New York senators Chuck Schumer and Kirsten Gillibrand, both Democrats, released a letter March 23 urging the White House to bear in mind the importance of bilateral travel to businesses, families and communities located near the Canada-U.S. border.
“Many businesses in our states, including hospitals and medical equipment providers, depend upon travel across the northern border for essential supplies and personnel,” the letter reads.
“In attempting to mitigate the spread of the coronavirus, we must ensure that any new travel restrictions do not handicap these industries and their ability to respond to outbreaks quickly and effectively.
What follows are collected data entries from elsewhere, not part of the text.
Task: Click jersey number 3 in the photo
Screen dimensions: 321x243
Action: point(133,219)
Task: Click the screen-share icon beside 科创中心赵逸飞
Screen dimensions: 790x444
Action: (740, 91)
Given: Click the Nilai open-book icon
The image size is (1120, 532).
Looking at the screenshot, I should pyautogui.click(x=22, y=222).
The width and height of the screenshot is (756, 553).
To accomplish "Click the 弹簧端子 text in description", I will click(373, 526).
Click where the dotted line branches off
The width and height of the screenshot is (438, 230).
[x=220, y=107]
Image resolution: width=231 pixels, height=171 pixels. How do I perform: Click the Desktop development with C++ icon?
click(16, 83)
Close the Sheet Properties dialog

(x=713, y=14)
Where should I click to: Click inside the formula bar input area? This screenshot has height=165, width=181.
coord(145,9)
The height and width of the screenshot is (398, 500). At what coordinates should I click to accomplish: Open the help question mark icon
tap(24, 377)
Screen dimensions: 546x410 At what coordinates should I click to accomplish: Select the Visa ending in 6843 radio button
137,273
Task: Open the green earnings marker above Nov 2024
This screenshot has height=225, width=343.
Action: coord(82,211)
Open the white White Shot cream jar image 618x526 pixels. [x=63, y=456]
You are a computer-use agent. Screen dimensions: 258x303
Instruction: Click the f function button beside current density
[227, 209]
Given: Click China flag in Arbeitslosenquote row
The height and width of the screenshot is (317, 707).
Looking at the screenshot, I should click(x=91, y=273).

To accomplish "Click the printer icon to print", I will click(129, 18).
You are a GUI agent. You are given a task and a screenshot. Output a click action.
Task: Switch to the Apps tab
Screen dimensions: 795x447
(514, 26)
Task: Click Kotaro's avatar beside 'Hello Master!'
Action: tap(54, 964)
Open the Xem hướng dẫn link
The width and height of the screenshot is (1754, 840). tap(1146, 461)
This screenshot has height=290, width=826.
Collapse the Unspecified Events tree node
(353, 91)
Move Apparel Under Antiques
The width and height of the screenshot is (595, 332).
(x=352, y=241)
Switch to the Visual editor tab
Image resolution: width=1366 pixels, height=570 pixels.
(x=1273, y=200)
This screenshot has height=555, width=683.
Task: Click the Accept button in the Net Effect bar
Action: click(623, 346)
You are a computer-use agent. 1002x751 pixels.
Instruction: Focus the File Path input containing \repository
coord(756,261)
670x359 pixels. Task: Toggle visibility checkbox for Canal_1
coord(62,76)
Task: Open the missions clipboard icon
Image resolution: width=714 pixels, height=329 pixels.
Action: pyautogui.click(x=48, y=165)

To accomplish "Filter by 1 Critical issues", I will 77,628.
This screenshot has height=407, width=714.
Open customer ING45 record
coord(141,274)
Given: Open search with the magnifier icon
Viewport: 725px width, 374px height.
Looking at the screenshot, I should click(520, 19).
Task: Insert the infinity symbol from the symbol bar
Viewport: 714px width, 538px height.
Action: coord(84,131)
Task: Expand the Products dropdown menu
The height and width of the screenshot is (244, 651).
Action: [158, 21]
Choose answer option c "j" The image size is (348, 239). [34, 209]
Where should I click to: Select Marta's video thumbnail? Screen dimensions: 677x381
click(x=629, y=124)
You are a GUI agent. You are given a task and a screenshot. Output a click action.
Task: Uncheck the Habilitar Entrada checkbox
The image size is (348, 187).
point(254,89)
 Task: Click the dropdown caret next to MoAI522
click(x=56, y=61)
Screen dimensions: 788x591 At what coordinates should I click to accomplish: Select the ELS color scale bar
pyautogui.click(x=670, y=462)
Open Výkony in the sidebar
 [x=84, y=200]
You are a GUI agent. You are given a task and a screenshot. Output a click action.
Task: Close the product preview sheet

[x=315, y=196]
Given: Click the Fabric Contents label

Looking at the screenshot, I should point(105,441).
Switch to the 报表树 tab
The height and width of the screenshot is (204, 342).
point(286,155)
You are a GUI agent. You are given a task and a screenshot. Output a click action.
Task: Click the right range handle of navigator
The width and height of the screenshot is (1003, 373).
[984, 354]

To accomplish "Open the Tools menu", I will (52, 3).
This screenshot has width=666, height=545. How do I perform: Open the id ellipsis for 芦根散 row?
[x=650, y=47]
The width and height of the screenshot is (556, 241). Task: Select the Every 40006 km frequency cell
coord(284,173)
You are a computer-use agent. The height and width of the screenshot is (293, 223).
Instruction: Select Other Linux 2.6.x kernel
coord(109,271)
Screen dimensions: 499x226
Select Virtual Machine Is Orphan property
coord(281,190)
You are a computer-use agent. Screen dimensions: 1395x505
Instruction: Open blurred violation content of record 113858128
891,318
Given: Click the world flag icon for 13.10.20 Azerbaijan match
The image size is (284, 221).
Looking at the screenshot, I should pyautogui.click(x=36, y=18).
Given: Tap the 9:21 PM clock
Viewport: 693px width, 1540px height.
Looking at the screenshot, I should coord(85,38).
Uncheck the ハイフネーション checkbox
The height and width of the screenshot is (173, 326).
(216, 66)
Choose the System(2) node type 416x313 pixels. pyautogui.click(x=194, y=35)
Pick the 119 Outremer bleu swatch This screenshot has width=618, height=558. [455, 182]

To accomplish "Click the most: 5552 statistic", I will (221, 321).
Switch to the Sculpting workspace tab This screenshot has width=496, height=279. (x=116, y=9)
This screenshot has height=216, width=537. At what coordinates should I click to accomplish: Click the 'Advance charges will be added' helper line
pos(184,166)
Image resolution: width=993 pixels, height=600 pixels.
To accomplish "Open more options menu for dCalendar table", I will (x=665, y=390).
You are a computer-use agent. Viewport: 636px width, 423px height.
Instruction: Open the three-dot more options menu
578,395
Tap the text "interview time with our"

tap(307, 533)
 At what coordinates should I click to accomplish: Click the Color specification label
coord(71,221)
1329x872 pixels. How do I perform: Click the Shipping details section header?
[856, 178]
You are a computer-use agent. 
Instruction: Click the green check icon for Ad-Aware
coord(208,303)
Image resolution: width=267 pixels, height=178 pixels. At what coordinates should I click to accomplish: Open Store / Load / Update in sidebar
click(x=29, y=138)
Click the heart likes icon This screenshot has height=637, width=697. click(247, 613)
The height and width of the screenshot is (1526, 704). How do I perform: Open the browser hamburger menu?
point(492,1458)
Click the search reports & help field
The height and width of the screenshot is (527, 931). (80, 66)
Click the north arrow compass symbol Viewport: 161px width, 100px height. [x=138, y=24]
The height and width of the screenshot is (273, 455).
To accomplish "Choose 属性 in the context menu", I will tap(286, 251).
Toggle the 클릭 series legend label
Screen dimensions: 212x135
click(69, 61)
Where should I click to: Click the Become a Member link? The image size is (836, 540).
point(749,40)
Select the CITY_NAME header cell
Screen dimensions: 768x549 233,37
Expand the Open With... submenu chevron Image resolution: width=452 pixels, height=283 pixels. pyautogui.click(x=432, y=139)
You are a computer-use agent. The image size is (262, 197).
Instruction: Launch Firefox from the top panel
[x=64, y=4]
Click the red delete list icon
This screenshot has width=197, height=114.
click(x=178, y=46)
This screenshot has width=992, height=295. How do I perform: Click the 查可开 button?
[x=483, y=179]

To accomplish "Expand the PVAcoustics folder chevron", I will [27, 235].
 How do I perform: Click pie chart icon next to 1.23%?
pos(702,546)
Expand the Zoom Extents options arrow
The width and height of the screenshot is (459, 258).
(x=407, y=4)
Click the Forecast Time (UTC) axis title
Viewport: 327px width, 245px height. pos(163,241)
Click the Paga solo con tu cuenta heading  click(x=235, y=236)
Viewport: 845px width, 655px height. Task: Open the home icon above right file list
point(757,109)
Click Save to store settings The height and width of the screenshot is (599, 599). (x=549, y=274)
Federal agencies and the Coronavirus Task Force will need to co-ordinate closely to ensure the necessary exemptions are made to travel restrictions.”
The letter was co-signed by 18 other border-state lawmakers, including Minnesota Sen. Amy Klobuchar, Vermont Sen. Bernie Sanders and Ohio Sen. Sherrod Brown.
It also calls on Trump to provide “the appropriate exemptions to any domestic quarantines mandated by federal, state or local officials to ensure public health and safety.”
While protecting public health is paramount, the letter continues, “it is critical that businesses Americans rely on to provide medical supplies and other essential goods do not see their supply chains and workforce compromised by restrictions on travel domestically and across the U.S. border.”
Canada and the United States put a mutual ban in place early March 21 prohibiting casual, non-essential travel between the two countries as part of a joint effort to slow the spread of COVID-19. Travel for work or school is still permitted, as are temporary foreign workers and long-haul truckers carrying shipments between the two countries.
But images from across the United States and Canada of people flouting public pleas to stay home and avoid congregating in large groups are fuelling fear that more stringent crackdowns on personal mobility could soon be coming.
“Enough is enough. Go home and stay home,” Prime Minister Justin Trudeau said Monday. “This is what we all need to be doing and we’re going to make sure it happens.”
Businesses that depend on being able to cross the border are keeping a close eye on the restrictions to make sure that essential travel doesn’t get interrupted.
Canadians who believe they are engaged in essential travel but encounter difficulties getting across the Canada-U.S. border can call for help using a new hotline established by the Canada Border Services Agency, Deputy Prime Minister Chrystia Freeland told a news conference in Ottawa.
“CBSA has very swiftly set up a hotline and a website that people can use if they are at the border and they feel they are engaged in essential crossing of the border and need some help getting across,” Freeland said.
“Canadians doing essential work who need to cross the border, please use that hotline to let us know if you are having difficulties.”
The agency’s Border Information Service, which usually operates under limited hours and provides recorded advice, is now available 24 hours a day and staffed by actual service agents. It can be reached at 1-800-461-9999.